** Start Provided entries **
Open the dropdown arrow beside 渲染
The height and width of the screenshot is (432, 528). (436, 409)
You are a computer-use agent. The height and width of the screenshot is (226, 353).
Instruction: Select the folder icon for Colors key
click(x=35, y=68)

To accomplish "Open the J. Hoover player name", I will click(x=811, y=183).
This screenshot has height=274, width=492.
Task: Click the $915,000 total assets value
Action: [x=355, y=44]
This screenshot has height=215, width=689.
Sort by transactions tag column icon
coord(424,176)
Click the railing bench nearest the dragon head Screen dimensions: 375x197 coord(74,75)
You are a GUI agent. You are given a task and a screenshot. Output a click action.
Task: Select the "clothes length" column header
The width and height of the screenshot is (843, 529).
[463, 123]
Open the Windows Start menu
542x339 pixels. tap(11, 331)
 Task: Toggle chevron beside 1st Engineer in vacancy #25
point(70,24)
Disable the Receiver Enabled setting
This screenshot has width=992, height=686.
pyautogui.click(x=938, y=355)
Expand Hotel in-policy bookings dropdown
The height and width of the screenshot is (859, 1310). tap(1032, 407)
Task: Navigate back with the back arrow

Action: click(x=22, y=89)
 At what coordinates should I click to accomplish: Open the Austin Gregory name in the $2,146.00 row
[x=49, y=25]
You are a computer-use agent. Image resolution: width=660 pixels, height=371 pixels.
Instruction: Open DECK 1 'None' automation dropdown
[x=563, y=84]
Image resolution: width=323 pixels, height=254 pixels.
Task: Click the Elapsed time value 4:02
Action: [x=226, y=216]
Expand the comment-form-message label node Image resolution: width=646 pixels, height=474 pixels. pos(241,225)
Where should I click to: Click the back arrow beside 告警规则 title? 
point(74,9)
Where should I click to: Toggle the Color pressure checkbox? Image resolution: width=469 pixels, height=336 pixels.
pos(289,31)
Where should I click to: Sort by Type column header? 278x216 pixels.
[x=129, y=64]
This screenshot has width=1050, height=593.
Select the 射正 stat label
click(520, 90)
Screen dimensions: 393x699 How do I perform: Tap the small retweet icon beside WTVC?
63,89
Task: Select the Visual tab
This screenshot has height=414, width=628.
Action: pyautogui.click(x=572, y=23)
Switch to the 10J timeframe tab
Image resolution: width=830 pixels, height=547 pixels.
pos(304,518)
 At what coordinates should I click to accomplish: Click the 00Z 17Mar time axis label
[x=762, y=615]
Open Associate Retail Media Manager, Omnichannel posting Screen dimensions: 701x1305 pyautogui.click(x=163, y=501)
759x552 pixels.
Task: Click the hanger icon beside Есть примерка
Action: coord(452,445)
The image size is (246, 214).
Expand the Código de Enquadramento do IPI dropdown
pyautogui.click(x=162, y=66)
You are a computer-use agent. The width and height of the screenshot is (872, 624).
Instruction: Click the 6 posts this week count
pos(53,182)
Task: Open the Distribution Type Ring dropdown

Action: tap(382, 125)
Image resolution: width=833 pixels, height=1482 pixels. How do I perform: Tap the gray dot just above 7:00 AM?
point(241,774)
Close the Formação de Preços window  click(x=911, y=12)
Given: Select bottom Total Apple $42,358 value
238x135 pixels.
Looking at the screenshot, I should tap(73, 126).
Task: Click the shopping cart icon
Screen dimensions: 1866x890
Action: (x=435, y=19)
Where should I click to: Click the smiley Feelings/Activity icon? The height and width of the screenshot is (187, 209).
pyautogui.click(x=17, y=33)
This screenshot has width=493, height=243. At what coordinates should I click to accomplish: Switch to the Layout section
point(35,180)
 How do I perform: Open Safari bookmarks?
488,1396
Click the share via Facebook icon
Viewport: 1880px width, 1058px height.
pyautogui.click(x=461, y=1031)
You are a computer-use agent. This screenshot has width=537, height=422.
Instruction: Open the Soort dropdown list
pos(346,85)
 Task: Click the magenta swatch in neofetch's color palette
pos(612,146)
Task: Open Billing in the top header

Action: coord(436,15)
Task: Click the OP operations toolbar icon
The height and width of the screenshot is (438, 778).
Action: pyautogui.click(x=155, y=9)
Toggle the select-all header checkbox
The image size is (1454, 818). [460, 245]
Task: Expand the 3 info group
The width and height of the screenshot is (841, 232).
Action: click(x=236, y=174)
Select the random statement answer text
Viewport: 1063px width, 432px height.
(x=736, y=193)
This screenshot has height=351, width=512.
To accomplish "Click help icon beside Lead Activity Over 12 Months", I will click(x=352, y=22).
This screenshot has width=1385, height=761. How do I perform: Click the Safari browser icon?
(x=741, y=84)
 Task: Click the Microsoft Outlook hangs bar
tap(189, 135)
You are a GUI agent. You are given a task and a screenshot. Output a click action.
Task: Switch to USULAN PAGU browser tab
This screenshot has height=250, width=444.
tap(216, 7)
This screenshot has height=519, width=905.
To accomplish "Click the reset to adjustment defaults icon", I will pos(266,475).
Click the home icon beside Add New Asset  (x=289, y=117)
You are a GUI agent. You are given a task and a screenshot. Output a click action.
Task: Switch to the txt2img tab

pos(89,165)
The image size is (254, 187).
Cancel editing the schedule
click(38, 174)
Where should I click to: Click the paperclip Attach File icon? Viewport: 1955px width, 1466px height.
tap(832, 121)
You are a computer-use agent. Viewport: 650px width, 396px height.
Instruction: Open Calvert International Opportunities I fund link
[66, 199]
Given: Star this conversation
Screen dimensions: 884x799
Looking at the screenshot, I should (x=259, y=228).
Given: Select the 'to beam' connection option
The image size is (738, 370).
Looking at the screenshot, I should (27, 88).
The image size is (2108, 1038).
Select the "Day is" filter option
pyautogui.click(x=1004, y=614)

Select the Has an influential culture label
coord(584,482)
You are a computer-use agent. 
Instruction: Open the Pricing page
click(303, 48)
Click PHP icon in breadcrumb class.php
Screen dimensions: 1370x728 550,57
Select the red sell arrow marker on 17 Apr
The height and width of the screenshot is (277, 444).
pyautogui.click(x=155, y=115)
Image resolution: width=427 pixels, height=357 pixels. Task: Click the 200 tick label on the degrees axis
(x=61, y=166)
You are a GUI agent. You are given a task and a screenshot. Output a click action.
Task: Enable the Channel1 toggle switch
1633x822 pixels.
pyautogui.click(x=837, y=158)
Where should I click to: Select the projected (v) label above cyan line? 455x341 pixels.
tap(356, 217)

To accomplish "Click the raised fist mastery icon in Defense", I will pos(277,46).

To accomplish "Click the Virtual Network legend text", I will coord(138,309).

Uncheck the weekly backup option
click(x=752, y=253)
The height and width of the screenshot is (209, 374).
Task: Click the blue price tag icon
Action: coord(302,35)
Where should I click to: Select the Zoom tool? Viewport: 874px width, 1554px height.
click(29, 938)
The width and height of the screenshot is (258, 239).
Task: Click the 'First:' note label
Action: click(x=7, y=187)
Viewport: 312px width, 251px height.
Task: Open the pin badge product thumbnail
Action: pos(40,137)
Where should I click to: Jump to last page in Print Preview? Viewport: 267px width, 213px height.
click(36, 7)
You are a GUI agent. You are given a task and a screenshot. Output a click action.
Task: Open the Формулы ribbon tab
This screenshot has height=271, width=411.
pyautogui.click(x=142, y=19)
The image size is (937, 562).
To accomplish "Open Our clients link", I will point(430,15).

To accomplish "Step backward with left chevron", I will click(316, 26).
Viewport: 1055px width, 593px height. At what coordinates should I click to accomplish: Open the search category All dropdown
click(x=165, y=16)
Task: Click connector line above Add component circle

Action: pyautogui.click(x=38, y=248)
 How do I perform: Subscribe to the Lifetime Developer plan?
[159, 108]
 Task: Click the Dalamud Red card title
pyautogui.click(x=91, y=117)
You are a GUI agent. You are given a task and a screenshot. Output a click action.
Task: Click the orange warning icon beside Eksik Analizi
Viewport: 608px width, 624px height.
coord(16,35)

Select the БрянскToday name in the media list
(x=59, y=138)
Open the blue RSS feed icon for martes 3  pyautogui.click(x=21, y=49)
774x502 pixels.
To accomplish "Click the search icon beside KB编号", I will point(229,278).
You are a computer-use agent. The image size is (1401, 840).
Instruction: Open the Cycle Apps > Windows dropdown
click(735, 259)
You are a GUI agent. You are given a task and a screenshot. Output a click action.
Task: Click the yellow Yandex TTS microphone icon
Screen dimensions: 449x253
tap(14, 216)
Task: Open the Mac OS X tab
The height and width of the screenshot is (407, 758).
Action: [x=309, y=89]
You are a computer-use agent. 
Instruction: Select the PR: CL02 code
** End Provided entries **
-- Set exercise --
Please express the rows from the very first one through the one containing "click(520, 90)", inclusive, as a Markdown table with the columns No. and Line, leaving out any blank lines.

-- Expected output --
| No. | Line |
|---|---|
| 1 | Open the dropdown arrow beside 渲染 |
| 2 | The height and width of the screenshot is (432, 528). (436, 409) |
| 3 | You are a computer-use agent. The height and width of the screenshot is (226, 353). |
| 4 | Instruction: Select the folder icon for Colors key |
| 5 | click(x=35, y=68) |
| 6 | To accomplish "Open the J. Hoover player name", I will click(x=811, y=183). |
| 7 | This screenshot has height=274, width=492. |
| 8 | Task: Click the $915,000 total assets value |
| 9 | Action: [x=355, y=44] |
| 10 | This screenshot has height=215, width=689. |
| 11 | Sort by transactions tag column icon |
| 12 | coord(424,176) |
| 13 | Click the railing bench nearest the dragon head Screen dimensions: 375x197 coord(74,75) |
| 14 | You are a GUI agent. You are given a task and a screenshot. Output a click action. |
| 15 | Task: Select the "clothes length" column header |
| 16 | The width and height of the screenshot is (843, 529). |
| 17 | [463, 123] |
| 18 | Open the Windows Start menu |
| 19 | 542x339 pixels. tap(11, 331) |
| 20 |  Task: Toggle chevron beside 1st Engineer in vacancy #25 |
| 21 | point(70,24) |
| 22 | Disable the Receiver Enabled setting |
| 23 | This screenshot has width=992, height=686. |
| 24 | pyautogui.click(x=938, y=355) |
| 25 | Expand Hotel in-policy bookings dropdown |
| 26 | The height and width of the screenshot is (859, 1310). tap(1032, 407) |
| 27 | Task: Navigate back with the back arrow |
| 28 | Action: click(x=22, y=89) |
| 29 |  At what coordinates should I click to accomplish: Open the Austin Gregory name in the $2,146.00 row |
| 30 | [x=49, y=25] |
| 31 | You are a computer-use agent. Image resolution: width=660 pixels, height=371 pixels. |
| 32 | Instruction: Open DECK 1 'None' automation dropdown |
| 33 | [x=563, y=84] |
| 34 | Image resolution: width=323 pixels, height=254 pixels. |
| 35 | Task: Click the Elapsed time value 4:02 |
| 36 | Action: [x=226, y=216] |
| 37 | Expand the comment-form-message label node Image resolution: width=646 pixels, height=474 pixels. pos(241,225) |
| 38 | Where should I click to: Click the back arrow beside 告警规则 title?  |
| 39 | point(74,9) |
| 40 | Where should I click to: Toggle the Color pressure checkbox? Image resolution: width=469 pixels, height=336 pixels. |
| 41 | pos(289,31) |
| 42 | Where should I click to: Sort by Type column header? 278x216 pixels. |
| 43 | [x=129, y=64] |
| 44 | This screenshot has width=1050, height=593. |
| 45 | Select the 射正 stat label |
| 46 | click(520, 90) |